Editorial. Holding to account – The Hindu BusinessLine
India is yet to adopt its version of an international auditing standard that places greater responsibility on auditors of a holding company (group or principal auditor) in presenting a transparent, consolidated picture of the entity’s operations. The National Financial Reporting Authority (NFRA), India’s sole independent audit regulator, supports the shift; it is of the view that principal auditor must take responsibility for the actions of the component auditors (auditors of the subsidiaries). It says that India’s standard in this respect, Standard on Auditing (SA) 600, should be aligned with international norms (ISA 600).
Under this, principal auditors will have to go beyond merely relying on the reports of the component auditors. However, the principal auditors argue, rather unconvincingly, under the banner of the Institute of Chartered Accountants of India (ICAI), that under the current SA 600 they cannot access the books of group entities audited by others. The Chartered Accountants Act supposedly does not allow sharing of working papers. Therefore, runs the ICAI view, the principal auditors cannot take responsibility for actions of component auditors. ICAI’s two main concerns in completely aligning with ISA600 are: One, the principal auditor, usually a bigger firm, will prevail over the component auditors by having access to their work papers, giving rise to professional friction. Two, the group auditor could take away the work of component auditors.

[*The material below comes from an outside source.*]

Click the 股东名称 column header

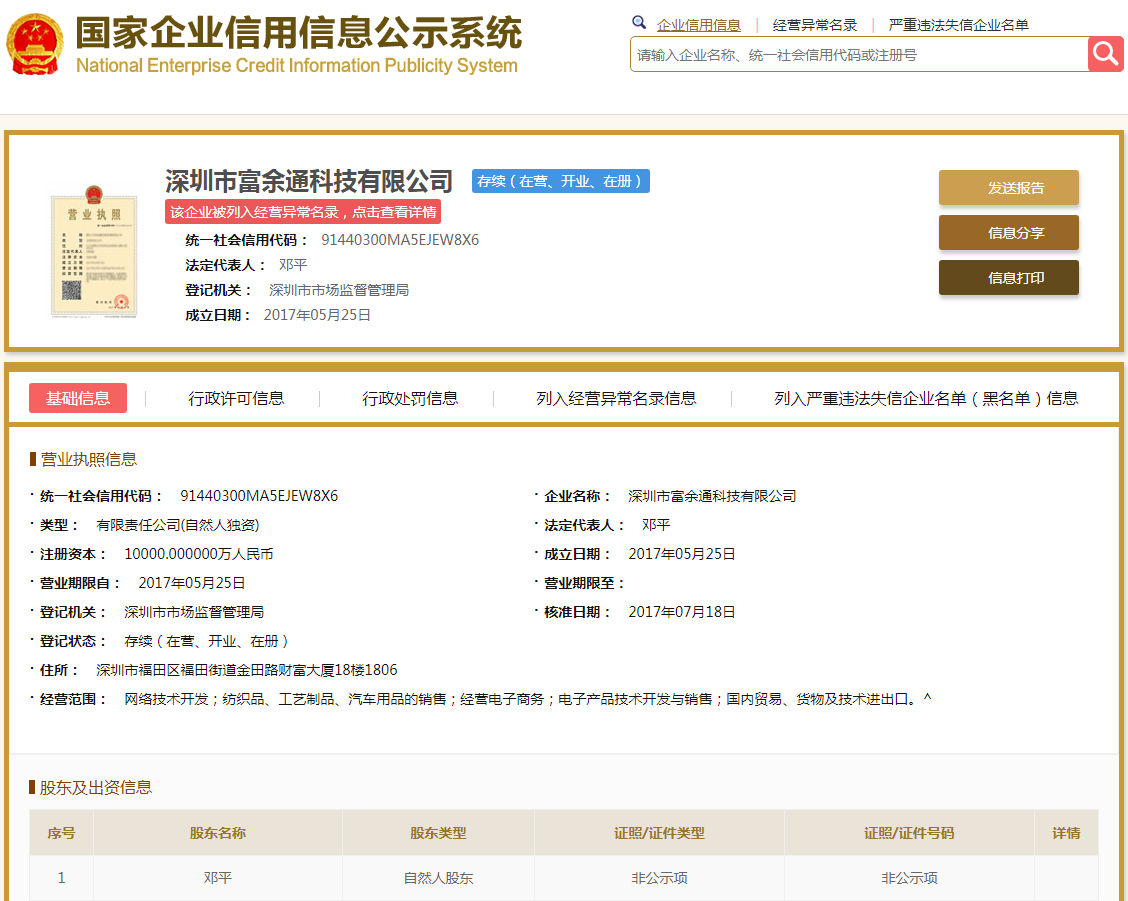point(218,833)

These concerns have been squarely addressed by NFRA in its consultation paper (September 17) and its recent circular. NFRA has highlighted that Section 143 of the Companies Act, 2013, specifies unequivocal rights of the principal auditor to access records of holding company, subsidiaries, associates, joint ventures and branches. Though SA600 does not specifically require review of component auditors’ work papers, such a review could be required in appropriate cases, according to NFRA. Also NFRA has noted that there is no bar on sharing of work papers by auditors; it is a practice accepted globally and is consistent with the obligations of the principal auditor in SEBI’s LODR. The issue of level playing field in the profession is a matter for the competition regulator.
The NFRA circular highlights several cases of lapses by principal auditors, such as Reliance Capital, Coffee Day Enterprises, Dewan Housing and Finance, among others. Principal auditors here failed to address issues of fund diversion. The consultation paper proposes that the revised SA 600 would apply only to listed companies and unlisted companies with paid-up capital of more than ₹500 crore; or turnover more than ₹1000 crore; or loans, deposits and debentures exceeding ₹500 crore. The standard would not apply to public sector units. NFRA estimates that 17,450 companies including subsidiaries would be covered under the revised standard. ICAI must welcome the proposed change. This is its chance to bolster its image and relevance.